POUND, Va. (WJHL) – Dickenson County leaders could take legal action against the Town of Pound as raw sewage leaks into the Pound River.
Untreated wastewater spilling into the river is threatening drinking water, recreation, and tourism, Dickenson County officials say. On Tuesday, they sent a letter to Pound leaders, calling for an immediate stop to the flow of untreated wastewater into the Pound River and Flannagan Reservoir.
The Town of Pound’s manager told News Channel 11 he’s doing everything in his power to resolve the issue, but the exact cause of the sewage leak has yet to be located.
But Dickenson County leaders also question why they found out about the issue from a Virginia Department of Health advisory issued May 6th, rather than Pound officials when the wastewater problem began in late March.
Dickenson County takes action
Joshua Evans, chairman of the Dickenson County Board of Supervisors, said the lack of communication from Pound is a key part of their frustration.
“We had children and families in the river, actually swimming. We had kayakers in the river kayaking. And we had no knowledge of the sewage plant being run into the Pound River,” he said.
Evans said the county has high hopes for developing the recreation area near the Town of Clintwood along the Pound River. Now, signs are posted around the park warning people to stay out of the water.
Evans wrote the letter to Pound leaders, threatening to take legal action against the town and seek enforcement penalties “through various State and Federal Agencies.”
“We’re serious about pursuing all legal avenues. This is very troubling to me and our board. And if it means shutting down the sewage plant, shutting down the sewage system in Pound to try to protect our citizens and our families and our drinking water, then we’re prepared to do that,” he said.
After releasing the letter, Evans said county leaders were contacted by the Virginia Attorney General’s Office, VDH, and Department of Environmental Quality.
“That’s our hope, that it gets fixed immediately,” Evans said.
Dickenson County Administrator Larry Barton says community health is at risk.
“We want our water to be safe, not just for outdoor activities, but this is a primary drinking source for Dickenson County. Part of it goes back to Town of Pound, it goes to other counties, Buchanan County, so we process drinking water for all the local counties,” said Barton.
Pound searches for the leak
Pound’s wastewater treatment plant can handle 500,000 gallons of water per day. Problems began March 24, with storm flooding leading to the system taking in 1.7 million gallons per day.
“Twelve hundred gallons per minute is coming into the plant currently,” said Drew Mullins, manager for the Town of Pound.
Officials believe the leak can be found in the sewer lines within the riverbed or on a manhole.

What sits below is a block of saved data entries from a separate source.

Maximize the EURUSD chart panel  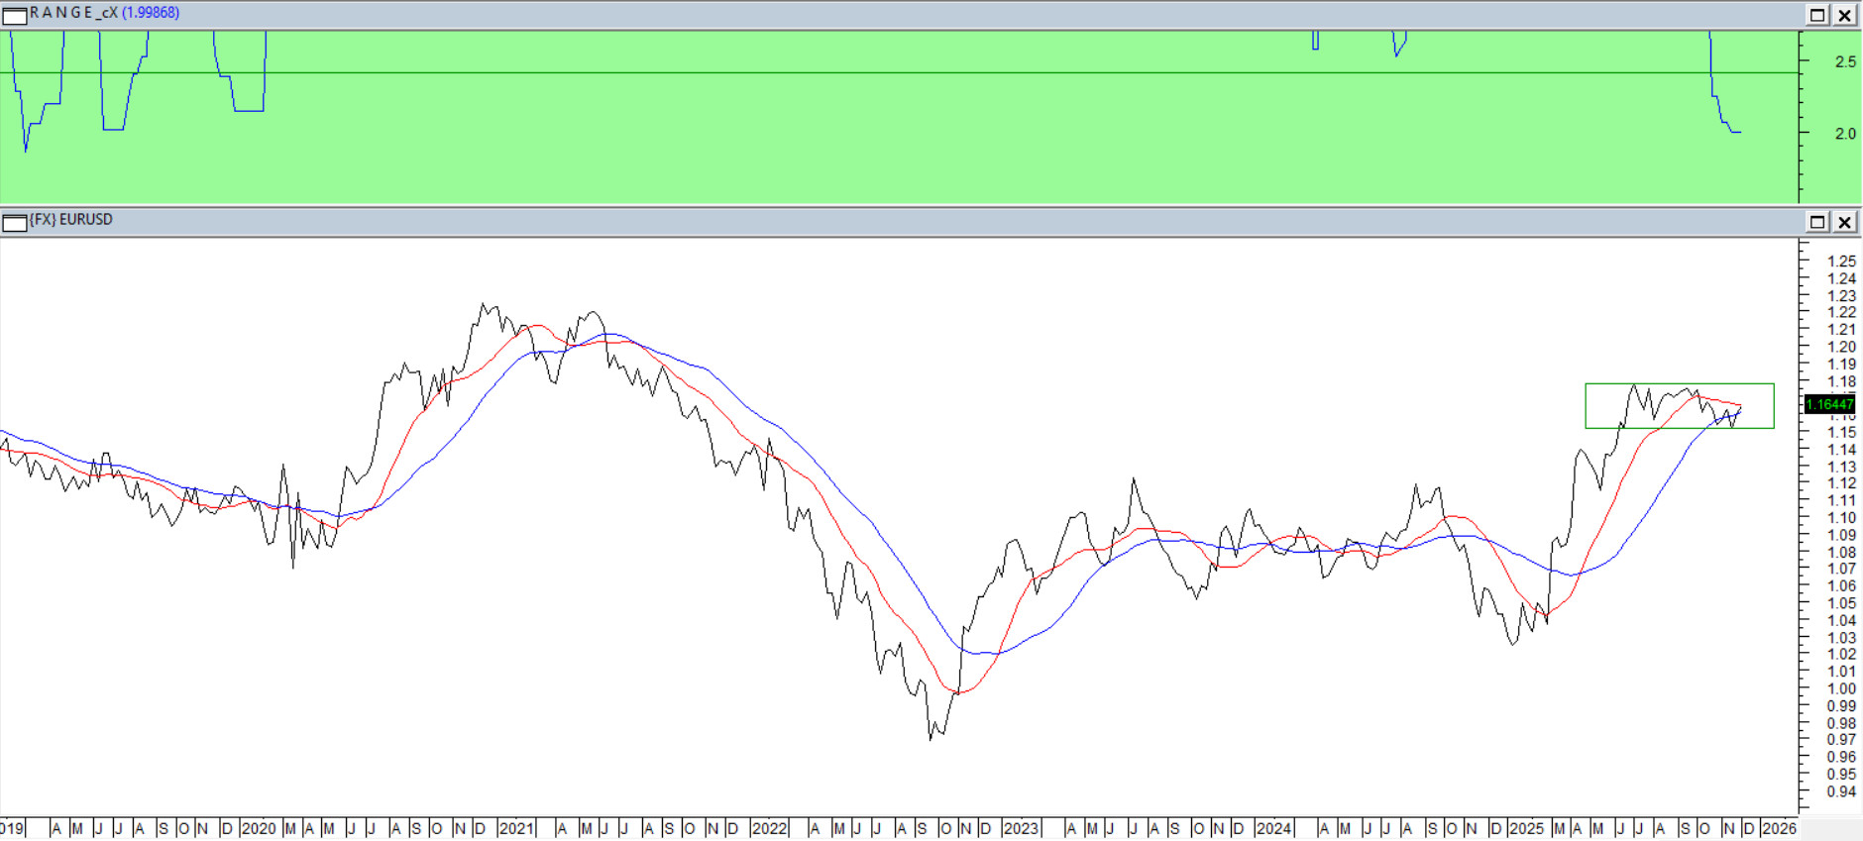pos(1817,222)
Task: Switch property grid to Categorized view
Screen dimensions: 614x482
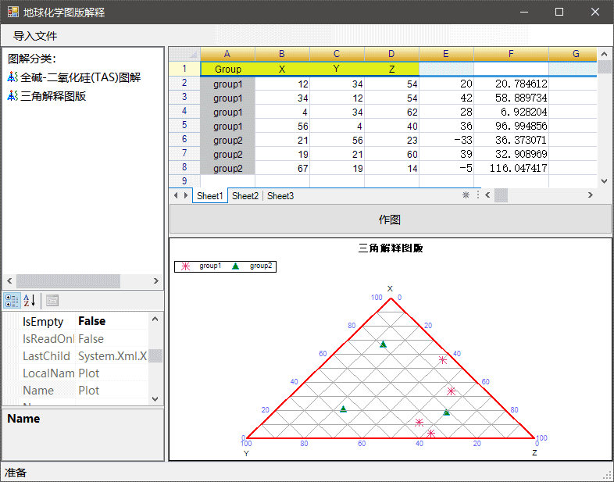Action: pyautogui.click(x=12, y=300)
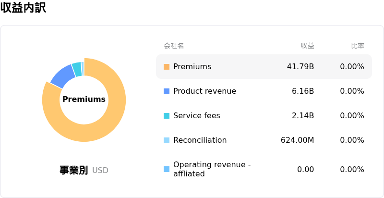Image resolution: width=384 pixels, height=198 pixels.
Task: Click the Operating revenue - affliated color square
Action: pyautogui.click(x=167, y=169)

“There’s a significant problem, but we cannot find it,” said Mullins. “We’ve done camera work. DEQ had seven people in here along with us, floating the river in kayaks and canoes. We’ve done that. We’ve put dye in the river, in the manholes themselves. No dye has come out. We can’t tell where the problem is.”
The actual amount of sewage continually being released into the river is also unclear, Mullins said. Water going back out into the river from the plant is being treated with chlorine.
“We’re doing E. coli samples. Those have come back below detection level, which is good news,” he said.
Understanding the ‘severity‘
In 2016, Mullins said Pound secured $4.2 million in loan and grant money through the Virginia Resources Authority. The funding package would cover treatment plant, infiltration, and inflow upgrades. This would resolve the stormwater problem.
“It would solve every single issue,” he said.
The project funding is on hold due to Pound not completing fiscal year audits. The town’s financial complications are another matter Mullins says he’s working to resolve as manager.
“Currently the town is two years behind, getting ready to be three years behind. So as a result of that, they’re holding the money there,” he said.
Mullins has served as Pound’s manager for approximately two months, around the time the wastewater issue began. He said DEQ first notified him of the “severity” of the problem on April 1.
“As soon as they notified me, I got on the phone and called all the town council members,” he said.
Asked why town officials did not notify surrounding localities of the issue, Mullins said Pound council members had been more focused on other matters besides public works, including lettering on police cars, who had keys to town hall, and the location of the mayor’s office.
“Some issues have taken greater precedence over the actual serious issues…there’s a lot of turmoil in town right now. A lot,” said Mullins.
He said further, “I don’t think the severity of the situation had ever been fully expressed. Whether it be the severity of fines from DEQ, various agencies. We’re talking significant fines.”
Mullins affirmed town council members understand what’s at stake now.
“They fully recognize it now. I have made that incredibly clear to them,” he said.